SAE International Journal of Alternative Powertrains | 2013
Dezong Zhao; Richard Stobart
The performance of energy flow management strategies is essential for the success of hybrid electric vehicles (HEVs), which are considered amongst the most promising solutions for improving fuel economy as well as reducing exhaust emissions. The heavy duty HEVs engaged in cycles characterized by start-stop configuration has attracted widely interests, especially in off-road applications. In this paper, a fuzzy equivalent consumption minimization strategy (F-ECMS) is proposed as an intelligent real-time energy management solution for heavy duty HEVs. The online optimization problem is formulated as minimizing a cost function, in terms of weighted fuel power and electrical power. A fuzzy rule-based approach is applied on the weight tuning within the cost function, with respect to the variations of the battery state-of-charge (SOC) and elapsed time. Comparing with traditional real-time supervisory control strategies, the proposed F-ECMS is more robust to the test environments with rapid dynamics. The proposed method is validated via simulation under two transient test cycles, with the fuel economy benefits of 4.43% and 6.44%, respectively. The F-ECMS shows better performance than the telemetry ECMS (T-ECMS), in terms of the sustainability of battery SOC.

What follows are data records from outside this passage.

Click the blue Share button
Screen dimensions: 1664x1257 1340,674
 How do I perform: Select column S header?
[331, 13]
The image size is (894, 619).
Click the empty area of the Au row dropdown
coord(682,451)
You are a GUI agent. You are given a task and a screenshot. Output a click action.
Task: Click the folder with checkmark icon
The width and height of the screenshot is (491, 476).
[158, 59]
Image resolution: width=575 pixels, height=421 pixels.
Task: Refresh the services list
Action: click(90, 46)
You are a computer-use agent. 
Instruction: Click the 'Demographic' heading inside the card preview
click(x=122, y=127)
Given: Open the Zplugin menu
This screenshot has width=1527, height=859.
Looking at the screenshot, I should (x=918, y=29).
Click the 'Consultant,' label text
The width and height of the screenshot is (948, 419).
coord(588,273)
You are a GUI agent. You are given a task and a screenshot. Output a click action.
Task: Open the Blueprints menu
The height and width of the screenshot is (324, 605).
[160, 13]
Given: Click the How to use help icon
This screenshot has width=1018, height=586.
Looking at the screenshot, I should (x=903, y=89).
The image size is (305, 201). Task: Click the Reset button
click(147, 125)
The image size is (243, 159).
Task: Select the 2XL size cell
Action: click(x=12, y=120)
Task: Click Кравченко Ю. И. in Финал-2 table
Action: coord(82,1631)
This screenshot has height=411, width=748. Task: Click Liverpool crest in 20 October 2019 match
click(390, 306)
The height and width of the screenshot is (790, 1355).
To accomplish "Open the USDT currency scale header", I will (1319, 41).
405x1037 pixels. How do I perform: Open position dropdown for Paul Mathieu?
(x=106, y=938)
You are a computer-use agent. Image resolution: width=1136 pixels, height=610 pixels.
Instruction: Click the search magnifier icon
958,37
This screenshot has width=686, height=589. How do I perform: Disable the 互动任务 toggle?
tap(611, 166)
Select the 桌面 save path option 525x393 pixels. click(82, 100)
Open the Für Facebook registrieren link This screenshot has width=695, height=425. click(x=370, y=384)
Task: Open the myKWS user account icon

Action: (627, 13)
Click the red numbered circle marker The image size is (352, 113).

WCX™ 17: SAE World Congress Experience | 2017
Song Lan; Cedric Rouaud; Richard Stobart; Rui Chen; Zhijia Yang; Dezong Zhao
This paper reports on an investigation into the potential for a thermoelectric generator (TEG) to improve the fuel economy of a mild hybrid vehicle. A simulation model of a parallel hybrid vehicle equipped with a TEG in the exhaust system is presented. This model is made up by three sub-models: a parallel hybrid vehicle model, an exhaust model and a TEG model. The model is based on a quasi-static approach, which runs a fast and simple estimation of the fuel consumption and CO2 emissions. The model is validated against both experimental and published data. Using this model, the annual fuel saving, CO2 reduction and net present value (NPV) of the TEG’s life time fuel saving are all investigated. The model is also used as a flexible tool for analysis of the sensitivity of vehicle fuel consumption to the TEG design parameters. The analysis results give an effective basis for optimization of the TEG design.